23 Gennaio
politiche

Apicoltura: pubblicata la relazione triennale della Commissione europea

La produzione di miele dell’Unione europea nel complesso ha registrato un lento ma progressivo aumento, con variazioni annuali legate alle condizioni climatiche. Gli apicoltori però si trovano ad affrontare sfide sempre più ardue in termini di salute delle api e perdita di habitat per effetto dell’intensificazione agricola.

 

È il quadro tracciato dalla relazione triennale della Commissione europea – relativa al periodo 2013-2015 – sull’applicazione dei programmi nazionali per l’apicoltura.

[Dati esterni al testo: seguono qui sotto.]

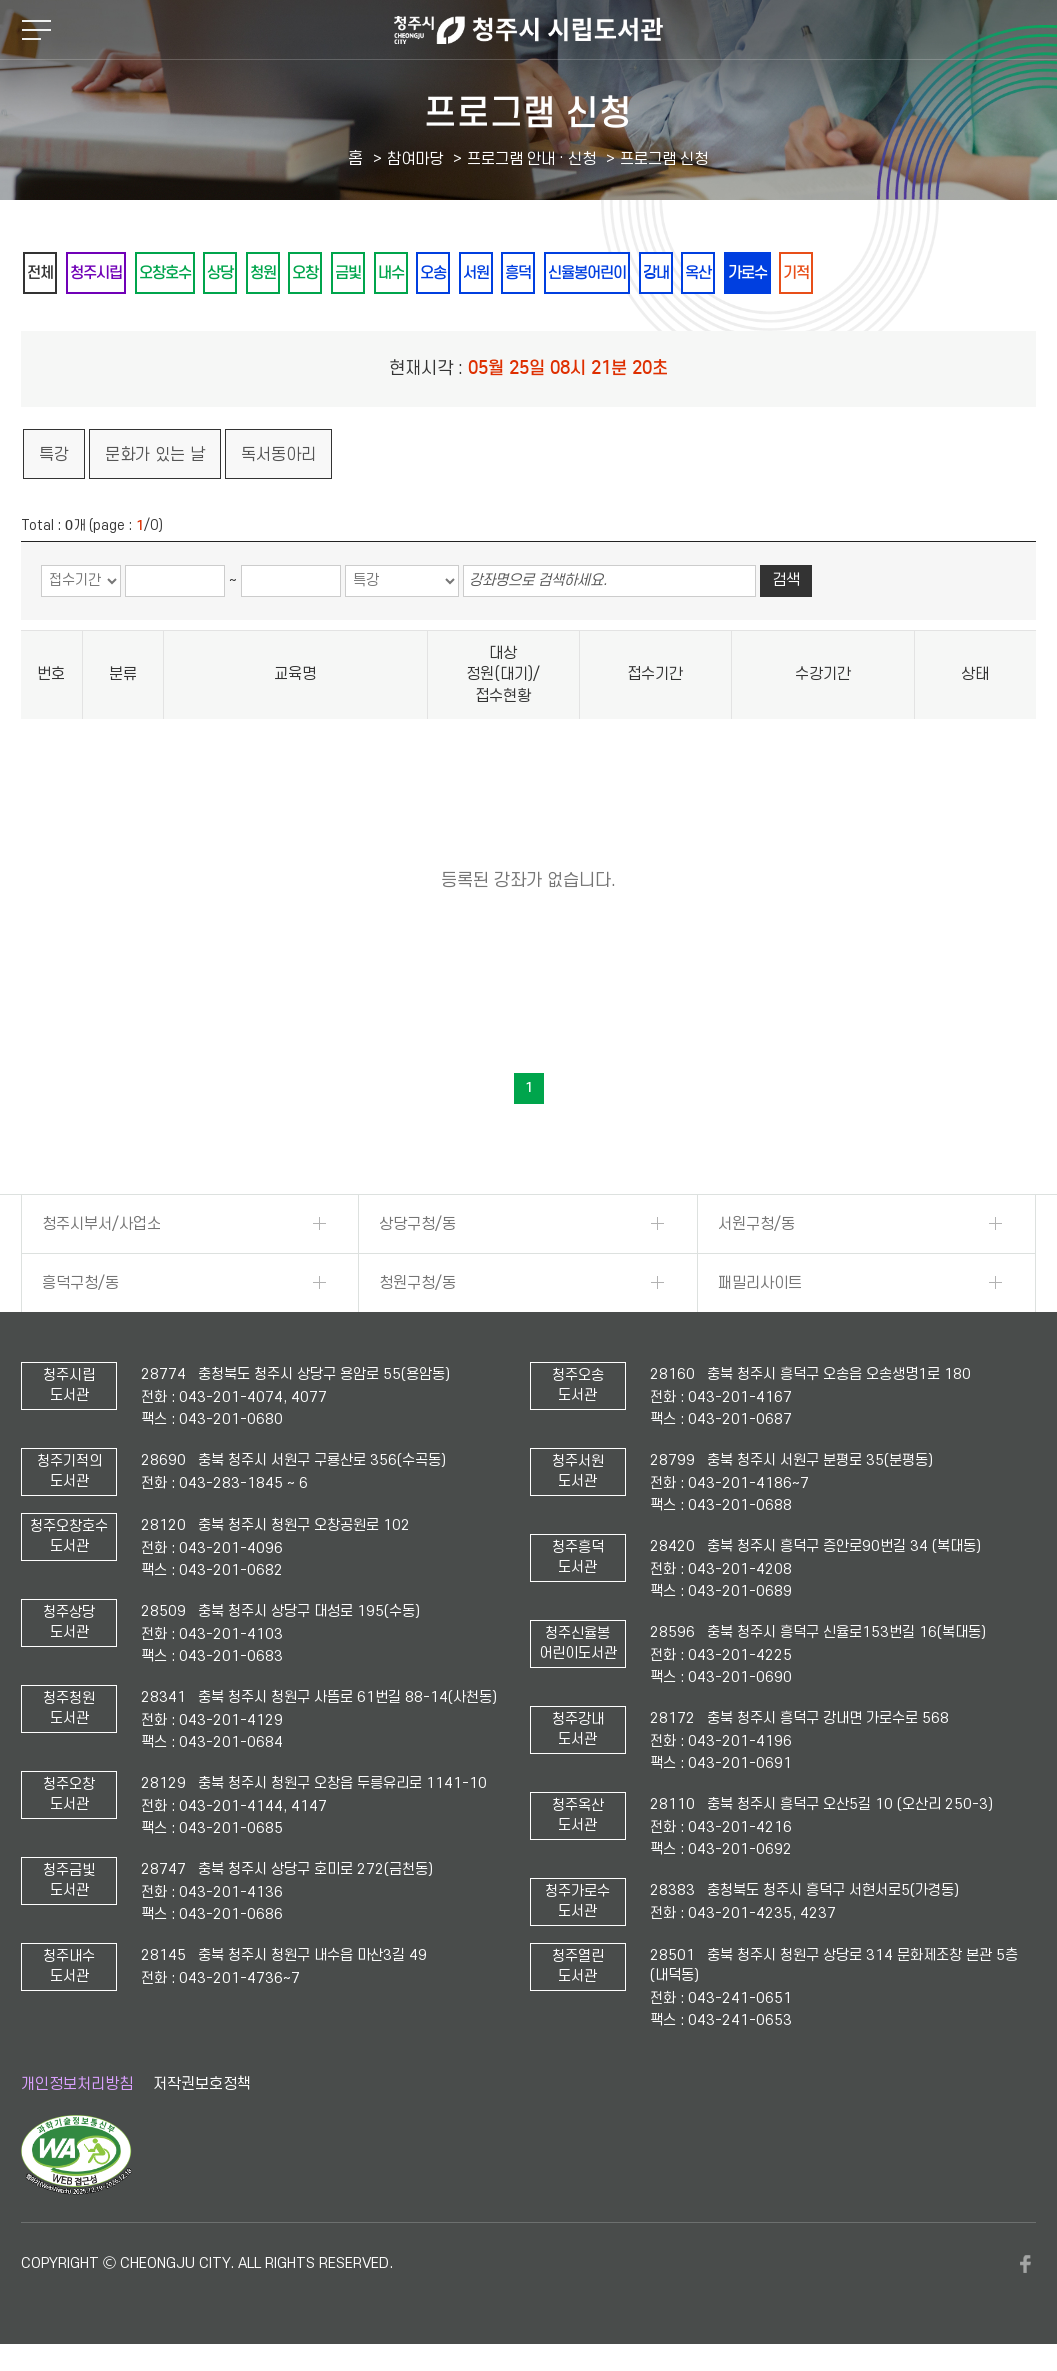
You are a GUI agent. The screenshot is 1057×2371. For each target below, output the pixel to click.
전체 (46, 273)
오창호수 (196, 273)
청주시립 (114, 273)
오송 (534, 273)
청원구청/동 (417, 1284)
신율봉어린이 (724, 273)
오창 (372, 273)
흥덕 (642, 273)
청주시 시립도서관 (528, 30)
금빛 (426, 273)
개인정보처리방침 (77, 2085)
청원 (318, 273)
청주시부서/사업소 (101, 1225)
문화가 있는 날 (155, 456)
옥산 (860, 273)
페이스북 (1026, 2265)
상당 (264, 273)
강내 (806, 273)
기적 (982, 273)
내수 (480, 273)
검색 (786, 582)
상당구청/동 (417, 1225)
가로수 (921, 273)
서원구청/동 (756, 1225)
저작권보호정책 (202, 2085)
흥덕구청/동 (80, 1284)
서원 (588, 273)
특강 (54, 456)
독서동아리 (278, 456)
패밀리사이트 (760, 1284)
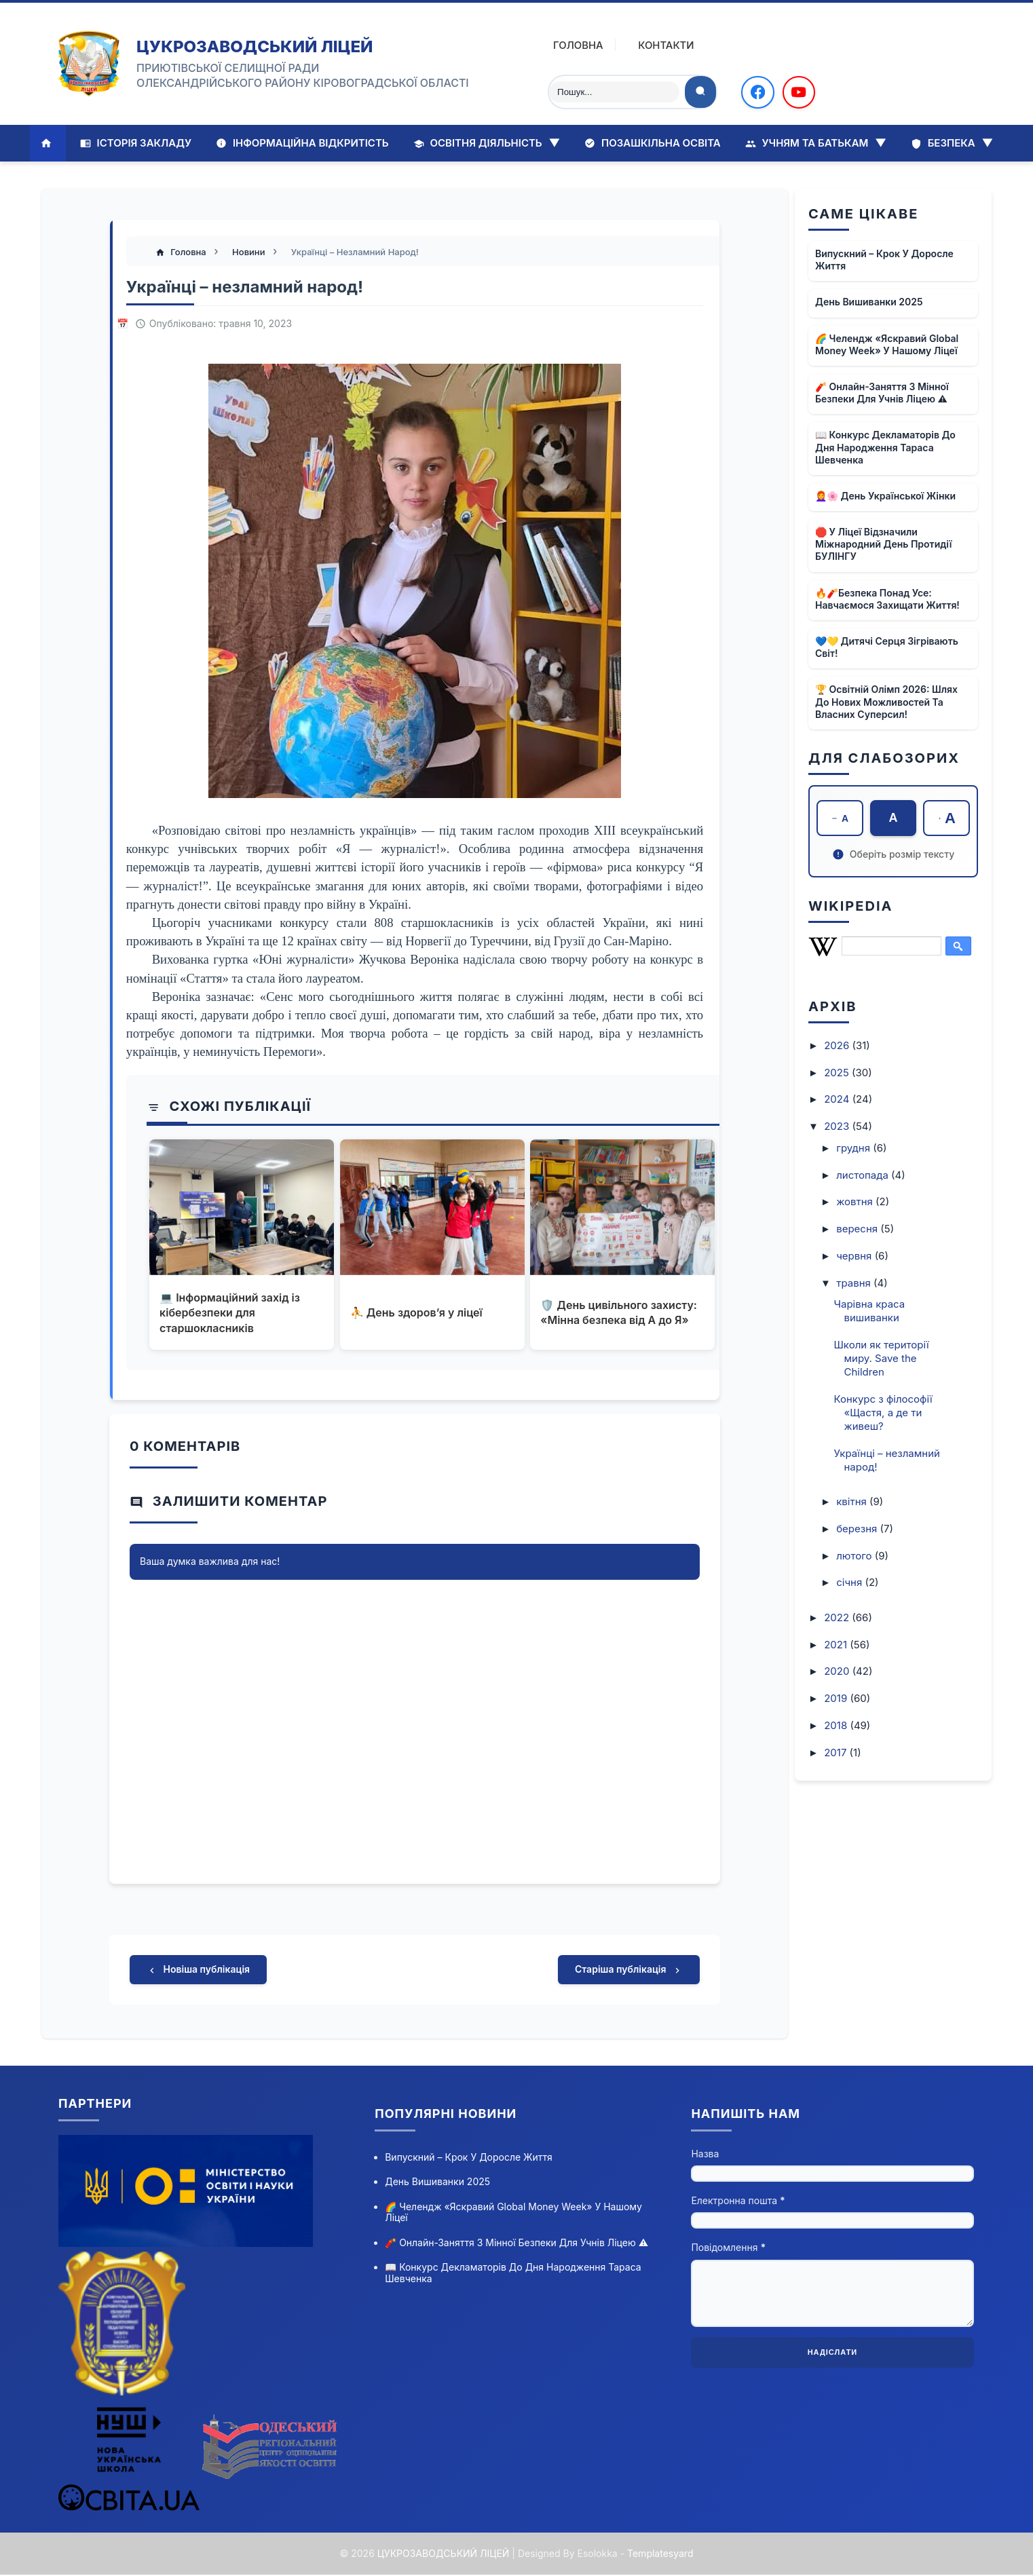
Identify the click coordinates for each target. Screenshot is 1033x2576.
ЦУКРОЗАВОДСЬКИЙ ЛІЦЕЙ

Nei territori comunitari, rileva la relazione, sono presenti circa 16 milioni di alveari, concentrati principalmente in Spagna, Francia, Grecia, Romania e Italia.

 

Gli apicoltori sono circa 60mila, in diminuzione a causa del basso tasso di sostituzione di quanti lasciano il settore per motivi di età. Nel 2015 il 96% degli apicoltori gestiva meno di 150 alveari, soglia entro la quale un apiario è considerato “non professionale”.

 

L’Unione europea sostiene il settore dell’apicoltura a partire dal 1997, cofinanziando al 50% i programmi nazionali degli Stati membri. Il fattore chiave per l’assegnazione dei contributi (33 milioni di euro l’anno) alle singole nazioni è il numero di alveari presenti nel loro territorio.

Quando redigono i loro programmi, gli Stati membri consultano le organizzazioni di apicoltori e selezionano da un elenco di misure ammissibili le azioni che considerano più pertinenti.

 

Le misure che beneficiano dell’aiuto sono:

  • l’assistenza tecnica, che prevede l’organizzazione di corsi di base per i nuovi apicoltori e la formazione continua per gli apicoltori esperti e per i responsabili di associazioni e cooperative;
  • la lotta contro la varroasi, malattia causata da un acaro che indebolisce il sistema immunitario delle api e aumenta le infezioni secondarie da virus di cui possono essere affette;
  • la razionalizzazione della transumanza, che mira a fornire assistenza nella gestione dei movimenti degli alveari nel territorio dell’Unione e nella messa a disposizione di siti per gli apicoltori durante il periodo della fioritura;
  • l’analisi del miele, che consente agli apicoltori di garantire che il prodotto commercializzato presenti le caratteristiche fisico-chimiche previste dalla normativa comunitaria;
  • il ripopolamento del patrimonio apistico, misura che permette di compensare parzialmente le perdite di api e quindi di evitare cali di produzione, grazie al finanziamento di attività che favoriscono la produzione di regine o l’acquisto di pacchi di api;
  • la ricerca applicata, realizzata attraverso progetti per il miglioramento qualitativo del miele.

 

 

Le misure maggiormente utilizzate sono state: la lotta alla varroasi e l’assistenza tecnica, ciascuna delle quali ha rappresentato il 29% delle spese totali, seguite dalla razionalizzazione della transumanza (19%) e dal ripopolamento del patrimonio apistico (15%).

Con 250mila tonnellate l’anno, l’UE è il secondo produttore di miele al mondo dopo la Cina. Romania, Spagna, Ungheria, Germania e Italia sono i Paesi che producono le quantità maggiori.

 

La produzione comunitaria è largamente insufficiente a coprire il fabbisogno. Nel 2015, infatti, l’UE ha importato 200mila tonnellate, prevalentemente da Cina (100mila tonnellate), Messico e Ucraina. Decisamente più contenute le esportazioni, pari a 20mila tonnellate, destinate soprattutto ai mercati che richiedono miele di alta qualità in Svizzera, Arabia Saudita, Stati Uniti e Canada.